Our strength grows out of our weakness, said Ralph Waldo Emerson. “Not until we are pricked and stung and sorely shot at, awakens the indignation which arms itself with secret forces.” Strife and struggle can inspire you to overcome adversity and to propel yourself to real achievement. View every struggle as an opportunity for personal growth. It is the struggle itself, not the result that builds character. If you know you are right, stay the course even though the whole world seems to be against you and everyone you know questions your judgment. When you prevail — and you eventually will if you stick to the job — they will all tell you that they knew all along you could do it.

The other fellow’s mistakes are a weak alibi for your own.

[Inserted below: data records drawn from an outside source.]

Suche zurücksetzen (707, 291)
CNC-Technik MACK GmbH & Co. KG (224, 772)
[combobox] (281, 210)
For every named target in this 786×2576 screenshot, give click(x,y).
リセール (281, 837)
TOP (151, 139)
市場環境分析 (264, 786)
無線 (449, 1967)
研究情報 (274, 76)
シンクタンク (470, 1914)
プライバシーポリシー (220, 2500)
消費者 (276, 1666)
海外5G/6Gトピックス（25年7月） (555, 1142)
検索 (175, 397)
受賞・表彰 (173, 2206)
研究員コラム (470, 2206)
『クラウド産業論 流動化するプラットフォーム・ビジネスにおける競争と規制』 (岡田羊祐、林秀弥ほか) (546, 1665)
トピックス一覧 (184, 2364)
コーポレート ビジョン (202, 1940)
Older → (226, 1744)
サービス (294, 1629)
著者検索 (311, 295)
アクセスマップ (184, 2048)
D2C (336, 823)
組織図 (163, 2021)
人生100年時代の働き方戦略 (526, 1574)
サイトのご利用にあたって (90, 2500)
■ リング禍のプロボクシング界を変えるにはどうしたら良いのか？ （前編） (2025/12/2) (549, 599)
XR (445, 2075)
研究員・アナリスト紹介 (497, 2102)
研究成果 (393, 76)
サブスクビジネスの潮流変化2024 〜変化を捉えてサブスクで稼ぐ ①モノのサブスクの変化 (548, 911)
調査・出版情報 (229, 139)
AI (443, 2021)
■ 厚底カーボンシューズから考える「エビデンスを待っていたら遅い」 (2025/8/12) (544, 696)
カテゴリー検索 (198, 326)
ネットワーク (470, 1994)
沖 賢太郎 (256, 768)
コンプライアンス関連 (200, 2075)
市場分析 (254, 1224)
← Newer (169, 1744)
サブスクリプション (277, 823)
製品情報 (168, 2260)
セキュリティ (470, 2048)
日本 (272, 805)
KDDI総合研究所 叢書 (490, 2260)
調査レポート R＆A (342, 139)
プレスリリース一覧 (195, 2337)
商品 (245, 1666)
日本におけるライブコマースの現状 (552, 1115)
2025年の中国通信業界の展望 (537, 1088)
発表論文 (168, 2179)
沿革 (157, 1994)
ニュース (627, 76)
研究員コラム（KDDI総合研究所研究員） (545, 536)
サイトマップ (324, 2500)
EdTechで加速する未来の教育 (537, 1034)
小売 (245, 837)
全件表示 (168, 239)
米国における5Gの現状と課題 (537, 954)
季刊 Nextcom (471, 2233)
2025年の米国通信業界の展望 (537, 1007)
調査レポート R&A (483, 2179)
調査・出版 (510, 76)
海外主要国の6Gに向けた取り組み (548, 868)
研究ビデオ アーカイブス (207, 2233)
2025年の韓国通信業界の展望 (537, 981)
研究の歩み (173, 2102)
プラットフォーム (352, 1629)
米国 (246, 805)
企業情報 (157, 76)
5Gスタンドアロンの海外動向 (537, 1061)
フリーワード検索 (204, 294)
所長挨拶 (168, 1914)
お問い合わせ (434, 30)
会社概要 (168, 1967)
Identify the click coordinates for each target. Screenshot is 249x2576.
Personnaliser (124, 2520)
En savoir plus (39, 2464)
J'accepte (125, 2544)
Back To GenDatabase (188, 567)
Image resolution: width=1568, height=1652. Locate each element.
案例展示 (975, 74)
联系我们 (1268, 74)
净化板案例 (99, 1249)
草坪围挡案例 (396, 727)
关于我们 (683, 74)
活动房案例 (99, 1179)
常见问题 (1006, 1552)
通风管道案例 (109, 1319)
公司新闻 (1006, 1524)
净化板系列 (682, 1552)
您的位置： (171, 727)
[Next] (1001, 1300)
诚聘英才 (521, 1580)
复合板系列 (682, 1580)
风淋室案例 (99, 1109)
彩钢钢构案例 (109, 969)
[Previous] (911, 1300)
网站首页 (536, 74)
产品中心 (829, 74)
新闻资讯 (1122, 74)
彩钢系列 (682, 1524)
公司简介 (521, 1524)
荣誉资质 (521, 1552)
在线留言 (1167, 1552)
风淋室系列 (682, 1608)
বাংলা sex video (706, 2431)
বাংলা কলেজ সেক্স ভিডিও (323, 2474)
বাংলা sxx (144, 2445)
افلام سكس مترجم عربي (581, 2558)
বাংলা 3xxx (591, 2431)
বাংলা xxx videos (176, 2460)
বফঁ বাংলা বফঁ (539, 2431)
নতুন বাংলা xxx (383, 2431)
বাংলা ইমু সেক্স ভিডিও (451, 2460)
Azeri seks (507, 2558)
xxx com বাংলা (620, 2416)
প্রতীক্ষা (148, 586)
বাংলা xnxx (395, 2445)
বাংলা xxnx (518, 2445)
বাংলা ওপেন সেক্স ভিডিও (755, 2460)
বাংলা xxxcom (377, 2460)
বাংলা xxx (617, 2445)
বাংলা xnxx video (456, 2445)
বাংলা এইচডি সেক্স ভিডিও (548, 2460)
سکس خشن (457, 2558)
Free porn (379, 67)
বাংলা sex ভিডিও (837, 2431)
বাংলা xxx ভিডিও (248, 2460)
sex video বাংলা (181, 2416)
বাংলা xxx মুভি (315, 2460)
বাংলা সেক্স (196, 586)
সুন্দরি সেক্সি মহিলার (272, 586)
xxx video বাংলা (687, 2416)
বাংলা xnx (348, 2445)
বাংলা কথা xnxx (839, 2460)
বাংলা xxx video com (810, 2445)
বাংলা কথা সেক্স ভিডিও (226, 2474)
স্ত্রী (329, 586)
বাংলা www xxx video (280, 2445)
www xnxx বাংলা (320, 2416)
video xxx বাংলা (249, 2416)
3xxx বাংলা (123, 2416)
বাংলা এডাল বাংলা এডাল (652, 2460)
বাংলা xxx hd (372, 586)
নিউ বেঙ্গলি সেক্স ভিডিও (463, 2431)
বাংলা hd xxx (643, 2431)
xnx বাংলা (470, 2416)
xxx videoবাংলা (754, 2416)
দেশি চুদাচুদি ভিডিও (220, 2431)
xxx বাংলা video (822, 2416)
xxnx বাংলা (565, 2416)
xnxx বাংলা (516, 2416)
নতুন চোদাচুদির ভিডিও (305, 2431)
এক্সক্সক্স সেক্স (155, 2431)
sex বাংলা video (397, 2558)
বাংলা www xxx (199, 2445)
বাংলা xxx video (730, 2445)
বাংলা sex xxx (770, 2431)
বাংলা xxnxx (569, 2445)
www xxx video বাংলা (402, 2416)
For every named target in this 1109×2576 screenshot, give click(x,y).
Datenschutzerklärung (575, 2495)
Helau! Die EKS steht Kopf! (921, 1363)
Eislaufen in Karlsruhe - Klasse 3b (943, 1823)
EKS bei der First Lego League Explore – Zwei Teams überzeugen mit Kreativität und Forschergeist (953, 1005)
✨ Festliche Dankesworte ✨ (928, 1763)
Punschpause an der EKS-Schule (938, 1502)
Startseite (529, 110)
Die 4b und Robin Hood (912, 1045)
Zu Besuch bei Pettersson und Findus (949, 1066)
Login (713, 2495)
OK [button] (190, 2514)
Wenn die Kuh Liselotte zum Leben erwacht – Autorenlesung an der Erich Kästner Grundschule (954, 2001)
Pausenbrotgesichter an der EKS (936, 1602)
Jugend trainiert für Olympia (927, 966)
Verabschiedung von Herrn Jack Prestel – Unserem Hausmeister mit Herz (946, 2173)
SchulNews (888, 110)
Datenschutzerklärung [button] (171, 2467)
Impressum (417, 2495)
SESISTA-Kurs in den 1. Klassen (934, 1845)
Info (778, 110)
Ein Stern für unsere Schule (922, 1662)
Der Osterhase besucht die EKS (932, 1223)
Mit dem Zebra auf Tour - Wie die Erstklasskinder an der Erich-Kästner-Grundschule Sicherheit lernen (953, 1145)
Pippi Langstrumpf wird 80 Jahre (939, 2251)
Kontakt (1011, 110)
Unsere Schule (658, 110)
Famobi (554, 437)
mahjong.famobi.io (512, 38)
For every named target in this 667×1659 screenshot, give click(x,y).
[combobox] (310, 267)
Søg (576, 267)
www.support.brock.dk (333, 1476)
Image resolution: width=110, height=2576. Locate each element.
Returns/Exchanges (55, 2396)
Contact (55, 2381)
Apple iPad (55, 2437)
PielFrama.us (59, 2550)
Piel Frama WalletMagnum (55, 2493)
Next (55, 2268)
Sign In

Ralph Waldo Emerson said: “It is easy in the world to live after the world’s opinion; it is easy in solitude to live after our own; but the great man is he who in the midst of the crowd keeps with perfect sweetness the independence of solitude.” It’s easy when you are part of a group to “go along to get along,” but when you are able to maintain your own highest standards of integrity — regardless of what others may do — you are destined for greatness. When you have developed a carefully thought out code of personal conduct, you will never have to ask anyone else what the appropriate course of action should be. You will intuitively know.

A good fisherman goes out of his way to bait his hook with what the fish prefer — which might not be a bad tip for those who wish to succeed in human relationships.

Just as in a conversation it’s a good idea to listen more than you talk, it is also wise in relationships to think about the well-being of others more than you think about your own wishes and desires. When you constantly strive to treat others in the same way you would like them to treat you, you become a person whom others like to be around, one who commands their respect, confidence, and loyalty. When you learn to manage emotions and your ego, and when you learn to always consider the needs and desires of others, it is inevitable that you will “bait your hook” with kindness and consideration, and catch more friends than you can count.

If you cannot agree with others, you can at least refrain from quarreling with them.

When you are involved in a dispute with someone else, it may be the only time doing nothing is better than doing something. There’s a practical reason for this: When you quarrel with others — even if you win the argument — you place a great deal of unnecessary stress upon yourself. It is impossible to maintain a Positive Mental Attitude when you allow negative emotions such as anger or hate to dominate your thoughts. No one can upset you or make you angry unless you allow them to do so. Instead of arguing with others, try asking nonthreatening questions, such as, “Why do you feel this way? What have I done to make you angry? What can I do to help?” You may find that the entire situation has resulted from a simple misunderstanding that can be quickly rectified. Even if problems are more serious, your positive behavior will go a long way toward helping resolve them.

Don’t overlook small details. Remember that the universe and all that is in it are made from tiny atoms.

There is an old expression that says, “If you take care of the little things, the big things will take care of themselves.” It’s another way of saying that every job is composed of many small details, any one of which, if overlooked, can create big problems later. If you have trouble dealing with details — paperwork, expense accounts, and other annoying details — set aside a time during your work cycle (daily, weekly, or monthly) to deal with such unpleasant tasks. Prepare yourself mentally to deal with those tasks, and you may find that you dispense with them quickly and efficiently. You may even find that the job wasn’t nearly as unpleasant as you expected it to be.